*EXERCISE DESCRIPTION*
Reproduce the part of the entries that opens with the first line and closes with the line containing "ghost ringtone is", substituting "screen capture" for every occurrence of "screenshot" and leaving everything else unchanged.

*RECORDED INFORMATION*
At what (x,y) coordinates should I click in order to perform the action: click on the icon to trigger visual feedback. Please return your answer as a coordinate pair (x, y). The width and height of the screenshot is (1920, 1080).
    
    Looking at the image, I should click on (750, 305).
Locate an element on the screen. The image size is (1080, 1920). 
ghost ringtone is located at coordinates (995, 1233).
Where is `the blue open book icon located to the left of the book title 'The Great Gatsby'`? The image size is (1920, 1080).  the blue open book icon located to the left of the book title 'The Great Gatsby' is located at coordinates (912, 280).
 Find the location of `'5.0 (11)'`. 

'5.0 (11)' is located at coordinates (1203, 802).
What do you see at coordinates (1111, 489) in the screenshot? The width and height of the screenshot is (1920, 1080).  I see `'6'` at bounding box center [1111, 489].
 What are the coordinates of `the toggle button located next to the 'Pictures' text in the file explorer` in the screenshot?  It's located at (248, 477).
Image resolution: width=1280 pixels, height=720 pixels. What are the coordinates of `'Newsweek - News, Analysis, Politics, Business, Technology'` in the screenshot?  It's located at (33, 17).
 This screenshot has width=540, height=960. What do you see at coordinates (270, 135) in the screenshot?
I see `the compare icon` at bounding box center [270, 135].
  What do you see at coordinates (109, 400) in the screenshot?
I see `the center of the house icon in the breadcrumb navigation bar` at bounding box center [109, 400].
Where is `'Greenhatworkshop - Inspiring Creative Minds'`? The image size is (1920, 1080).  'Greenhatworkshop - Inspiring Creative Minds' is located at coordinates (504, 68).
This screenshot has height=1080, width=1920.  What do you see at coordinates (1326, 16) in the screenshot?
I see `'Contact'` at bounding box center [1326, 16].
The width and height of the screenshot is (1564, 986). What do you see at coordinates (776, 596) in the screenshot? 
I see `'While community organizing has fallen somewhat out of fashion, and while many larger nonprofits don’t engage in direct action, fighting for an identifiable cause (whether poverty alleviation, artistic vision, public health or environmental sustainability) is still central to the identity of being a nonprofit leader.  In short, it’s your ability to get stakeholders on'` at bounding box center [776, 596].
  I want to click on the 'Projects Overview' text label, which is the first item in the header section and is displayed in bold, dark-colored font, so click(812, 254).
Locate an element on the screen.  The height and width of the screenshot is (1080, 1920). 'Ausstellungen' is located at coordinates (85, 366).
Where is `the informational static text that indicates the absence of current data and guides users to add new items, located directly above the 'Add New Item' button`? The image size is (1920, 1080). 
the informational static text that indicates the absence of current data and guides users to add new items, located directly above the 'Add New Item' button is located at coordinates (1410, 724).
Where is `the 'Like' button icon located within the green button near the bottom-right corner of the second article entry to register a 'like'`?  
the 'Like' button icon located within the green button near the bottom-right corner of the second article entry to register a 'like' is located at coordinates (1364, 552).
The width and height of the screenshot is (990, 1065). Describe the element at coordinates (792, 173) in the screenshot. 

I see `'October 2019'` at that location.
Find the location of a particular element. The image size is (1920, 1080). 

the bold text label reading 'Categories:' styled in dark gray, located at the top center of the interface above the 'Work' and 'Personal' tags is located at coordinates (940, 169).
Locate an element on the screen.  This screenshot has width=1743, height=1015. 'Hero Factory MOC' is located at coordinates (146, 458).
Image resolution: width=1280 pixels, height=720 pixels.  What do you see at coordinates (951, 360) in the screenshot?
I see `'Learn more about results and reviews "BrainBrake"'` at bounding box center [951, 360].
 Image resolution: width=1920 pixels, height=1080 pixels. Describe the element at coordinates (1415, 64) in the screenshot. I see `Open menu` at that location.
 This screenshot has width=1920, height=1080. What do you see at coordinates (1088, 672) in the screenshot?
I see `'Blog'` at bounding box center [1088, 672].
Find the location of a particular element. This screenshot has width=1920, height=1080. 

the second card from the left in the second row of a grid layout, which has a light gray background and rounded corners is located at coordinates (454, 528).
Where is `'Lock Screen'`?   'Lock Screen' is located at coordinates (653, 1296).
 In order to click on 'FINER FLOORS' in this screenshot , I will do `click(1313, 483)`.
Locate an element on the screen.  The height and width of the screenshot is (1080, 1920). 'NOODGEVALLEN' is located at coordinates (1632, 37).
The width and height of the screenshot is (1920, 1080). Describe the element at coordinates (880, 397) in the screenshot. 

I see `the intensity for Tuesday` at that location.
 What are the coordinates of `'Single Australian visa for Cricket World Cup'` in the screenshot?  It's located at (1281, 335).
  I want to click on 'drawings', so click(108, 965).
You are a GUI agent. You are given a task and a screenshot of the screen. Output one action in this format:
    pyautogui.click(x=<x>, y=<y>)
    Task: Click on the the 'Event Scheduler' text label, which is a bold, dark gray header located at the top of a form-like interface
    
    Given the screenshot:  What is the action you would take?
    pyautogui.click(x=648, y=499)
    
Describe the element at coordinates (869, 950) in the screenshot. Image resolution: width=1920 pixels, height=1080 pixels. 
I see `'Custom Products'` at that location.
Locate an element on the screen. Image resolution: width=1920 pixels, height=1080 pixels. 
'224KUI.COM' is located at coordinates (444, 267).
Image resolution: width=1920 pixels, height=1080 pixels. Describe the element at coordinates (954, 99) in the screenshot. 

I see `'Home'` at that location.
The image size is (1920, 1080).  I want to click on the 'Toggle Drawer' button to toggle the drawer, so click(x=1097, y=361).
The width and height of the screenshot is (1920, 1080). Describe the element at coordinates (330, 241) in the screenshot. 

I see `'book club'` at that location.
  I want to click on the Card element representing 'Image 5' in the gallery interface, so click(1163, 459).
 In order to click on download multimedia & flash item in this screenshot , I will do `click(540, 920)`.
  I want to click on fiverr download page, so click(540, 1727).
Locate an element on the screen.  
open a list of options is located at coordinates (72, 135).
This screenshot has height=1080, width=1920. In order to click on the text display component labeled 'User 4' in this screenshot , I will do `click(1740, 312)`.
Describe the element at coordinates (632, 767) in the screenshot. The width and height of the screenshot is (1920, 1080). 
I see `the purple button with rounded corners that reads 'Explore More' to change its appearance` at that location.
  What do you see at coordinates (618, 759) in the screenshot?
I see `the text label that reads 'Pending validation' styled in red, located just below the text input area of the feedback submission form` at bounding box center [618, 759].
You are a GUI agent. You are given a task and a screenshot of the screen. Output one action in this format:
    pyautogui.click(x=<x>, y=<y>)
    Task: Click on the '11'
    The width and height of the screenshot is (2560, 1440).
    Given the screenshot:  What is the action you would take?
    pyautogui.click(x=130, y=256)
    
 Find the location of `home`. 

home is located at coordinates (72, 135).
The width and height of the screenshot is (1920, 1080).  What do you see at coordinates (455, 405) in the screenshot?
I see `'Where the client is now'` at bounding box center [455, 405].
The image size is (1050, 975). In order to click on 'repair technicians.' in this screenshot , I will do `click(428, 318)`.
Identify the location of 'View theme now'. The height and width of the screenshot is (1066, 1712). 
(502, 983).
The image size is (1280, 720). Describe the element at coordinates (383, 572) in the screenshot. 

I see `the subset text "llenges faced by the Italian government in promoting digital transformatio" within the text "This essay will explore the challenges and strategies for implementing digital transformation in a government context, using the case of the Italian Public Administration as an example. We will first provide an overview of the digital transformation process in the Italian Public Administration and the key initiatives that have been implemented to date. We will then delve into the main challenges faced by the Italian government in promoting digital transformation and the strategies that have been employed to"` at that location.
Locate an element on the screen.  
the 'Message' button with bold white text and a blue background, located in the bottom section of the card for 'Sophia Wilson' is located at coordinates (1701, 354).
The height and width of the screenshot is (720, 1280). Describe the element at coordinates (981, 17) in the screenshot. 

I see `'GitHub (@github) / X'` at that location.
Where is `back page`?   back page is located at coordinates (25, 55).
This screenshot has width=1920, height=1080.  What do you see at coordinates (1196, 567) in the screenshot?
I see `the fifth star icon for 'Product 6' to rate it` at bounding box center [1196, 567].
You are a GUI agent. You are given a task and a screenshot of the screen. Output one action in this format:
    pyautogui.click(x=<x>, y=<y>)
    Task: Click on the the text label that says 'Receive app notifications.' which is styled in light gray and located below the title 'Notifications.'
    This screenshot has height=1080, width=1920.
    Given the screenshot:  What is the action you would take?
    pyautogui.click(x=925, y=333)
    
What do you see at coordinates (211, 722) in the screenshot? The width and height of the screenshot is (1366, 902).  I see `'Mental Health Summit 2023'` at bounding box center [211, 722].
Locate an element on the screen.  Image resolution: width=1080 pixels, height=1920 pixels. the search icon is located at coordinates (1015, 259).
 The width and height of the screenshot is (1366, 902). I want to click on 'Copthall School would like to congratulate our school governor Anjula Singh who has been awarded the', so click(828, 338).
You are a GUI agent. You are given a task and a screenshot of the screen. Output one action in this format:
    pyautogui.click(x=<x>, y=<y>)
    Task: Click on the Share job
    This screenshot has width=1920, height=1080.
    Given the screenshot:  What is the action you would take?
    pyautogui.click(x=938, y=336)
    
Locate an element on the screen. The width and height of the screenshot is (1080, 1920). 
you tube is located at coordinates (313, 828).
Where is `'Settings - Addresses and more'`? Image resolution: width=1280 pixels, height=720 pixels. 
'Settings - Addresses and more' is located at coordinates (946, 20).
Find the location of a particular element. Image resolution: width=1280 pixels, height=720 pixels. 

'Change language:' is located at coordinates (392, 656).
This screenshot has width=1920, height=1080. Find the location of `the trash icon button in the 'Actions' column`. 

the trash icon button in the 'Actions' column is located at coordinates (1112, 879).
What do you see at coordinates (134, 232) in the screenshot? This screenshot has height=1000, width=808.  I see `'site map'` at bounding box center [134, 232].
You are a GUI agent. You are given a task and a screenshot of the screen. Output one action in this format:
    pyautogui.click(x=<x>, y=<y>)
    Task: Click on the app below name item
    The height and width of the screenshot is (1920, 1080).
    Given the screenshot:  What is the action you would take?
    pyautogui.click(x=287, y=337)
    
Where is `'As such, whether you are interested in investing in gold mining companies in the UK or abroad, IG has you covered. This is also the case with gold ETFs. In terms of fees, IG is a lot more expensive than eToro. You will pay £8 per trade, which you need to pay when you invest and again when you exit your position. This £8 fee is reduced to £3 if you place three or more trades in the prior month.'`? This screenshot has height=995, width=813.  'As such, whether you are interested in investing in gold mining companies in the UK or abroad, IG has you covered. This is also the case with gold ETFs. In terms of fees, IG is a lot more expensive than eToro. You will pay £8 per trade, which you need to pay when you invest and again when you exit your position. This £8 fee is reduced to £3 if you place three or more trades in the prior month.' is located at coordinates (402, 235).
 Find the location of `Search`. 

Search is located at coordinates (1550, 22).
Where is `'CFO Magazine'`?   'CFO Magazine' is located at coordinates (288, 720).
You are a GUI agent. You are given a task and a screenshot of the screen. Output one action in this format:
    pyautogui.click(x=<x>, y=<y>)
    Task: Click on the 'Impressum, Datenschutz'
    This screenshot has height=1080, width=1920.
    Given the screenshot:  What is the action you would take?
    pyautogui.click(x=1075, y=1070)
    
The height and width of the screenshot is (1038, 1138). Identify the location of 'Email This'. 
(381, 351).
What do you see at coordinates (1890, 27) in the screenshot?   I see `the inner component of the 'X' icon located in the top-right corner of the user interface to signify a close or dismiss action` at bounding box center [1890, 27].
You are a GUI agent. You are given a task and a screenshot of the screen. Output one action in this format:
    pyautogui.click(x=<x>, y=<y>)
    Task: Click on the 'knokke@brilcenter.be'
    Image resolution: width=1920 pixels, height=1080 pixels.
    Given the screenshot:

*ANSWER TO THIS TASK*
At what (x,y) coordinates should I click in order to perform the action: click on the icon to trigger visual feedback. Please return your answer as a coordinate pair (x, y). The width and height of the screen capture is (1920, 1080).
    
    Looking at the image, I should click on (750, 305).
Locate an element on the screen. The image size is (1080, 1920). 
ghost ringtone is located at coordinates (995, 1233).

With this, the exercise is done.